Gather all lines with "address" from the records.

(GIVEN ENTRIES)

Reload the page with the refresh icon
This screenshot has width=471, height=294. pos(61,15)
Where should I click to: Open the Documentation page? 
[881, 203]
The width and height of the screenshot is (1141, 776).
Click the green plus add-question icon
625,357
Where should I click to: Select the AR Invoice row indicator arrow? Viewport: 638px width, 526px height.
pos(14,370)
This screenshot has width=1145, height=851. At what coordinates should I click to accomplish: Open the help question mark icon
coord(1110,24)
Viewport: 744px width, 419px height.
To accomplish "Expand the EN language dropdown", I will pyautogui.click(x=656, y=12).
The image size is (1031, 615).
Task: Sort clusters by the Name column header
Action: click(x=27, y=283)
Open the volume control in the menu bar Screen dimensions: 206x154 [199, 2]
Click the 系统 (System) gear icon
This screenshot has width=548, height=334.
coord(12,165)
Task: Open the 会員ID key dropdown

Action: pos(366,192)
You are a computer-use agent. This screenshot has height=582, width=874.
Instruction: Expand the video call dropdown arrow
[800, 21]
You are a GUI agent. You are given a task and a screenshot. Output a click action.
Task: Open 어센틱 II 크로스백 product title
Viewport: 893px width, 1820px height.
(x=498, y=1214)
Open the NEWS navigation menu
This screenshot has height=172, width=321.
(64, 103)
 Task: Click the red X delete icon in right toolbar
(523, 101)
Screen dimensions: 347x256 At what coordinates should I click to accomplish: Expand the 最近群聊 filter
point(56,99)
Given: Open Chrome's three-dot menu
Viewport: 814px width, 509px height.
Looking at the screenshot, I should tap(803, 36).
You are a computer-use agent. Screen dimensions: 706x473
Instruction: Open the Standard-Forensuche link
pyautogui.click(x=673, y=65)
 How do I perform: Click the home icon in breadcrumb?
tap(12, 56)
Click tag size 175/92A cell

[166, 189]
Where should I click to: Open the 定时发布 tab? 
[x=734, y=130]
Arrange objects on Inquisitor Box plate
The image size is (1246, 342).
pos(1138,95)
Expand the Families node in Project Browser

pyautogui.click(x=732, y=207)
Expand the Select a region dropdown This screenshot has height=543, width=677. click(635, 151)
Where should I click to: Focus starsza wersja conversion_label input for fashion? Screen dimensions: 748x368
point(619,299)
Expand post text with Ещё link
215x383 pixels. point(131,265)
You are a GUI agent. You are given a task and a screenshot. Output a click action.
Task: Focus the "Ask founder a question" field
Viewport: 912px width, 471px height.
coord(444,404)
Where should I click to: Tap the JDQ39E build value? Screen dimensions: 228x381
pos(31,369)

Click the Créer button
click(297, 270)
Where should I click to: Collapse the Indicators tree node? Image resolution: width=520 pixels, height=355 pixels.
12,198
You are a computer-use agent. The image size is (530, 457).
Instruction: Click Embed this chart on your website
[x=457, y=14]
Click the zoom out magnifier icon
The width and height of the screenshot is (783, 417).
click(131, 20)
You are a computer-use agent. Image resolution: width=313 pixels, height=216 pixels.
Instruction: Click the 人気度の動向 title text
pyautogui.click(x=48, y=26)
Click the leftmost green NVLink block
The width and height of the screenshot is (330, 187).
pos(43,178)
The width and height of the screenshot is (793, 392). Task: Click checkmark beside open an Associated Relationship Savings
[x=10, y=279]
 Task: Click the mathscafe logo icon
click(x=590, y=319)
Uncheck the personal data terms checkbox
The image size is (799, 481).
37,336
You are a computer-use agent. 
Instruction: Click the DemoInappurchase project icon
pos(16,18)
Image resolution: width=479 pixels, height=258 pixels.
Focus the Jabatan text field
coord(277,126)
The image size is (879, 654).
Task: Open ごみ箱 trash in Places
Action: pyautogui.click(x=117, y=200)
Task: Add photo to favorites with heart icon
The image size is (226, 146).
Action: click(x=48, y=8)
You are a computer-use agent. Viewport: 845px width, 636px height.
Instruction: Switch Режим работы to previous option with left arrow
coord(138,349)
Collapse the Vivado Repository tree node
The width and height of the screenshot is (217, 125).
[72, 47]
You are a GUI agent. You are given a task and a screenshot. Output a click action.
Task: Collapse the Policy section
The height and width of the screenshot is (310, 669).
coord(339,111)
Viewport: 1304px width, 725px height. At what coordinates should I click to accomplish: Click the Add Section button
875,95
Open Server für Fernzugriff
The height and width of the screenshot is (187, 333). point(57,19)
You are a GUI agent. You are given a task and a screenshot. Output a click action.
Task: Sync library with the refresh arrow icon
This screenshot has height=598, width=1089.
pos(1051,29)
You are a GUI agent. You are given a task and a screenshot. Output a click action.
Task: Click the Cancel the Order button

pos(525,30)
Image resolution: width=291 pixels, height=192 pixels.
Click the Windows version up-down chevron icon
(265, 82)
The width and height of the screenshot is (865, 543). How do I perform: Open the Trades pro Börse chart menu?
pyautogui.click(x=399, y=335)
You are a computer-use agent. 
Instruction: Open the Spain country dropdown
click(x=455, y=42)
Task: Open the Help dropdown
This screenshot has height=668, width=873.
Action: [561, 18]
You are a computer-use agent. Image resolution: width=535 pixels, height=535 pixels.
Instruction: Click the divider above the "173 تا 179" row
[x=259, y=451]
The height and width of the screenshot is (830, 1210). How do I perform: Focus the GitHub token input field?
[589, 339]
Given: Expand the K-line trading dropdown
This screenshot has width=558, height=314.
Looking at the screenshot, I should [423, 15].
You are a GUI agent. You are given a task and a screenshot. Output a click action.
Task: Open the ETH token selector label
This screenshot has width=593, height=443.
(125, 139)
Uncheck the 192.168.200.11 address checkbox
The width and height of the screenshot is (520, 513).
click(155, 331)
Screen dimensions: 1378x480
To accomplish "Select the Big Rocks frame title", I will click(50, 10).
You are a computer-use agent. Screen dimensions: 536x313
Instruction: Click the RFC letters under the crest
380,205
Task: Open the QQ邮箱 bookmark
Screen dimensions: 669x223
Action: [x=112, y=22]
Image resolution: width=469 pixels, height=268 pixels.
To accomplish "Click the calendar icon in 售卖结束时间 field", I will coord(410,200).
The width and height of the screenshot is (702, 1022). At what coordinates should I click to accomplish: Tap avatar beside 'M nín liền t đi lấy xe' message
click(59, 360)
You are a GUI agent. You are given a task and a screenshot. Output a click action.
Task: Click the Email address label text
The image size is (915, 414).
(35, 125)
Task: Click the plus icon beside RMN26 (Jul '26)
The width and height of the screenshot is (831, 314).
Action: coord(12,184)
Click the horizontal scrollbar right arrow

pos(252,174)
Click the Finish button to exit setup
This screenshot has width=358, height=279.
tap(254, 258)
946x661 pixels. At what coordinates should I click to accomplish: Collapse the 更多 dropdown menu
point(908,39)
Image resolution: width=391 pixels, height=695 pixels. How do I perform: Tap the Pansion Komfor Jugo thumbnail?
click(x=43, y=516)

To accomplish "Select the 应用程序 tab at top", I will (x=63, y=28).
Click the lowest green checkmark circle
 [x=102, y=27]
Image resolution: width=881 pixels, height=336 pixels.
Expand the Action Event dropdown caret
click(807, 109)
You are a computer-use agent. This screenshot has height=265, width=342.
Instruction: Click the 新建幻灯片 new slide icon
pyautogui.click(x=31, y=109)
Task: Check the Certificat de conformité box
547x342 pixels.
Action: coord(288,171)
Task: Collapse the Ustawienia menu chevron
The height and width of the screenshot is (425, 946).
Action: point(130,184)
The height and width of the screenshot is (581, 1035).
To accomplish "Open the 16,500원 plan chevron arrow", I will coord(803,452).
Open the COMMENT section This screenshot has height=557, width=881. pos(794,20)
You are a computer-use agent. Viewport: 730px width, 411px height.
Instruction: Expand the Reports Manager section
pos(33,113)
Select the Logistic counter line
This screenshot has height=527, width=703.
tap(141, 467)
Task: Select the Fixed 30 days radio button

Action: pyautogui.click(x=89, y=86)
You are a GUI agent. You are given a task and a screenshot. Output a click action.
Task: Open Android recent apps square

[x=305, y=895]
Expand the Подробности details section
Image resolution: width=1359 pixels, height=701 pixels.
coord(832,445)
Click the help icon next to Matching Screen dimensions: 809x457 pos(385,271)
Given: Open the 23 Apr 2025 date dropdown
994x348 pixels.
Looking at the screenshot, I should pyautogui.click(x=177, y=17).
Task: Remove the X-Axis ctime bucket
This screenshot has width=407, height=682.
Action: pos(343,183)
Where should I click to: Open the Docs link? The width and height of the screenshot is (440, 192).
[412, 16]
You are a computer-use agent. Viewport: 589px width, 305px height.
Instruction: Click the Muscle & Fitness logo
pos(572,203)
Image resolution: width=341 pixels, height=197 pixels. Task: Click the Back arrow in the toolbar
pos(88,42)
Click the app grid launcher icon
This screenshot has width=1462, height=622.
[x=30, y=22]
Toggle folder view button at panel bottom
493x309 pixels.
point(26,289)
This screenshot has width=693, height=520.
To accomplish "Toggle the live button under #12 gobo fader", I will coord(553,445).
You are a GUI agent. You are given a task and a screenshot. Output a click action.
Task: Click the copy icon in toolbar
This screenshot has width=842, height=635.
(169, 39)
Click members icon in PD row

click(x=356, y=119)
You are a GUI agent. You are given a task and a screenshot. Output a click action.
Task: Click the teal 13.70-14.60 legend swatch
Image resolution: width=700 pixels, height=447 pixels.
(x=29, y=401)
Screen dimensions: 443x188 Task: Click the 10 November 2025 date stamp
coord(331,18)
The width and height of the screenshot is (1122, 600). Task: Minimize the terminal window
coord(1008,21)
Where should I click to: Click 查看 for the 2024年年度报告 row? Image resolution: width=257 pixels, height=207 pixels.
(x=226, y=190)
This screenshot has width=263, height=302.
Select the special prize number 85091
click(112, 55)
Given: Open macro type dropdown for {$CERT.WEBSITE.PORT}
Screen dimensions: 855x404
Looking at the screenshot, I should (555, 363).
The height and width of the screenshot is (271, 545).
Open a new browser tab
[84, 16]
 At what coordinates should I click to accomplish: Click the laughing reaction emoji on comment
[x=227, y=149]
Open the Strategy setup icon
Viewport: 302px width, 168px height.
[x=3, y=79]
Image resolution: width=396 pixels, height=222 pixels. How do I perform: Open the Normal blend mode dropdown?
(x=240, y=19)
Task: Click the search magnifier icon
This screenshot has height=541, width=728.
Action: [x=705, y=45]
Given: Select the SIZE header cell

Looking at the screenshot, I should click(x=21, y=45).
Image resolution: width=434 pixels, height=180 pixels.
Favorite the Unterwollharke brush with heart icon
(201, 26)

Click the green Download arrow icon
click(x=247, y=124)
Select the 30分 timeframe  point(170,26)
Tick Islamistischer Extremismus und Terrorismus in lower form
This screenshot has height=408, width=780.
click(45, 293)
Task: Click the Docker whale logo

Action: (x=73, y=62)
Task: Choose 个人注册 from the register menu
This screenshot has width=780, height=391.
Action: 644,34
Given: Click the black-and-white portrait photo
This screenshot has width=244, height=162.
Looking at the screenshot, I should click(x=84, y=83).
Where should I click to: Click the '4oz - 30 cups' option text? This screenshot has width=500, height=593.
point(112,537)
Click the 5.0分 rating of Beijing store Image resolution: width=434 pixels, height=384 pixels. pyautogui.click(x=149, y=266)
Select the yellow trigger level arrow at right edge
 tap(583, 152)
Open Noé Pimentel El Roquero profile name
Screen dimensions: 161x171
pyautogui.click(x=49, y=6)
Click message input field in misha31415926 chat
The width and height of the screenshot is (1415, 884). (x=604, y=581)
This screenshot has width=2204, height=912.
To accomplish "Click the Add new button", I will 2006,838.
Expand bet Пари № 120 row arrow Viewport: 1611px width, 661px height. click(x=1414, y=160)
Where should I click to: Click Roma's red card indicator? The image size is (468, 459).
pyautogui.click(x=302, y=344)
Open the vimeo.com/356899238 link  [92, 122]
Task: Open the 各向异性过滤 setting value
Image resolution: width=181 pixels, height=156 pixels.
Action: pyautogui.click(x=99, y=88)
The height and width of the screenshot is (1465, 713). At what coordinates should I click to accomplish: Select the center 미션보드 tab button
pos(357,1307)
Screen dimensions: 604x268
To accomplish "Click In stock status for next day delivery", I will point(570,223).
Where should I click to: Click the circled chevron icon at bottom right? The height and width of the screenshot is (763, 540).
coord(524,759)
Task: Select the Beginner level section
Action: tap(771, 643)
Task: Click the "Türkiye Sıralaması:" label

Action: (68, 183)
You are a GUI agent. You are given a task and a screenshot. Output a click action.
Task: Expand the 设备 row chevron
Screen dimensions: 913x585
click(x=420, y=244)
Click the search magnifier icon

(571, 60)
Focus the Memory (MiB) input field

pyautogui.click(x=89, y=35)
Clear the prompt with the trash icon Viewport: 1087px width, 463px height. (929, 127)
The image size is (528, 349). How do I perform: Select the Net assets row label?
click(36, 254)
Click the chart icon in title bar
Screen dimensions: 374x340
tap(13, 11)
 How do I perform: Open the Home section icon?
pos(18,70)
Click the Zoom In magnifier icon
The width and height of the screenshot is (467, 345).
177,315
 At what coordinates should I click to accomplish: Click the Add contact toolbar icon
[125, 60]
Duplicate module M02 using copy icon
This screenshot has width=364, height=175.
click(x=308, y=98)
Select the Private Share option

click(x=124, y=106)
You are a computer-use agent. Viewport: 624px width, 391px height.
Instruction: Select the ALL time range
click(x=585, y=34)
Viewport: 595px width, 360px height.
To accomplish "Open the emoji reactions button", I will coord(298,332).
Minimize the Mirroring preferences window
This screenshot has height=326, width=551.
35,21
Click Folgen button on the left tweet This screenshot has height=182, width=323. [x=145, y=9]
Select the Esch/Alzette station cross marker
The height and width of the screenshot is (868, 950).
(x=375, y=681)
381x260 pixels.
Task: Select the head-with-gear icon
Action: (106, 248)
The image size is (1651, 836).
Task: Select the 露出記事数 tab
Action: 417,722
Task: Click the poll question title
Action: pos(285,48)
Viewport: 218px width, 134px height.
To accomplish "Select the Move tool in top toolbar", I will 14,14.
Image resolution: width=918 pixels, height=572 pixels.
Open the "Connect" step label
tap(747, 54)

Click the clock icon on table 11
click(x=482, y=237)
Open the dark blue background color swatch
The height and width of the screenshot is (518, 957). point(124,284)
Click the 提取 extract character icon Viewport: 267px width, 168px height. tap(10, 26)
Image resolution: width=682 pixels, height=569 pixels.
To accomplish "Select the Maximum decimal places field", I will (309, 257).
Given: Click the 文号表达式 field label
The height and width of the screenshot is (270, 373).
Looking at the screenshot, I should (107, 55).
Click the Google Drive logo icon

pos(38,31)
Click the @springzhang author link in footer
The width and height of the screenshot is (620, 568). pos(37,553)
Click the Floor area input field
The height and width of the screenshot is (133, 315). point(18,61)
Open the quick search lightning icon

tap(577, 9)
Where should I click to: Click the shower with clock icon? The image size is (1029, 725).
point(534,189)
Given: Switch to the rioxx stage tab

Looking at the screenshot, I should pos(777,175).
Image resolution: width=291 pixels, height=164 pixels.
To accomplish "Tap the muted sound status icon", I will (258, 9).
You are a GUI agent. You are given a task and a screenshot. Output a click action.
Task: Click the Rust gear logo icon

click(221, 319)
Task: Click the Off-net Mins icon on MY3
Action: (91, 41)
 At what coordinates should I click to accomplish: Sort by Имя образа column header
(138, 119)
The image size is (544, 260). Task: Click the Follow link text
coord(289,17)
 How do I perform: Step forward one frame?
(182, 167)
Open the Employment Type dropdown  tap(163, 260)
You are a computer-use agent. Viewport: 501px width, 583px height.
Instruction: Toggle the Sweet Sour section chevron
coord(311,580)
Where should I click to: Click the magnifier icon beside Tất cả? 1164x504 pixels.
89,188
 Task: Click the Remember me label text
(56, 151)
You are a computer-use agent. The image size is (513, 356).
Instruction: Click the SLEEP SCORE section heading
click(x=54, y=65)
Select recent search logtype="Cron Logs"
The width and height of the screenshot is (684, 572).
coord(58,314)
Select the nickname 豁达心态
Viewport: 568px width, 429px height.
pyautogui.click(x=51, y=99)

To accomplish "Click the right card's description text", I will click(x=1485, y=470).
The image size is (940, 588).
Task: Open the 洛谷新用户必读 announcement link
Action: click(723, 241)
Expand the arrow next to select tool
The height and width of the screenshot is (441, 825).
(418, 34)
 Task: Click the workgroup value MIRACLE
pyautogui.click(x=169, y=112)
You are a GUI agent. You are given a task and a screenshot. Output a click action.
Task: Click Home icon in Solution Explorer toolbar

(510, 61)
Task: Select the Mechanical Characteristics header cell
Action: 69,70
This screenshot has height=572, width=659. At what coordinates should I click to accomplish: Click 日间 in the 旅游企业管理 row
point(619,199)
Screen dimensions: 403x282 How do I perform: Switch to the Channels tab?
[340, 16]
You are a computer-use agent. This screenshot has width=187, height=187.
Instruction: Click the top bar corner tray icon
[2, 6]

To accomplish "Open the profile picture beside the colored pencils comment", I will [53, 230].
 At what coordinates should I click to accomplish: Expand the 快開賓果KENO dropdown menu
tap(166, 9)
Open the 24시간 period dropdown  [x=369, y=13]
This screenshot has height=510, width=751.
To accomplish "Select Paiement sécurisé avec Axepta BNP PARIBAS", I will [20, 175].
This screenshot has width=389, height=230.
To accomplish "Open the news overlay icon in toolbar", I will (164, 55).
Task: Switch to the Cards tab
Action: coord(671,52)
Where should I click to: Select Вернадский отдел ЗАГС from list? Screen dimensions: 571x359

(End GIVEN ENTRIES)

■ **ANSWER SECTION**
Uncheck the 192.168.200.11 address checkbox
Task: Click the Email address label text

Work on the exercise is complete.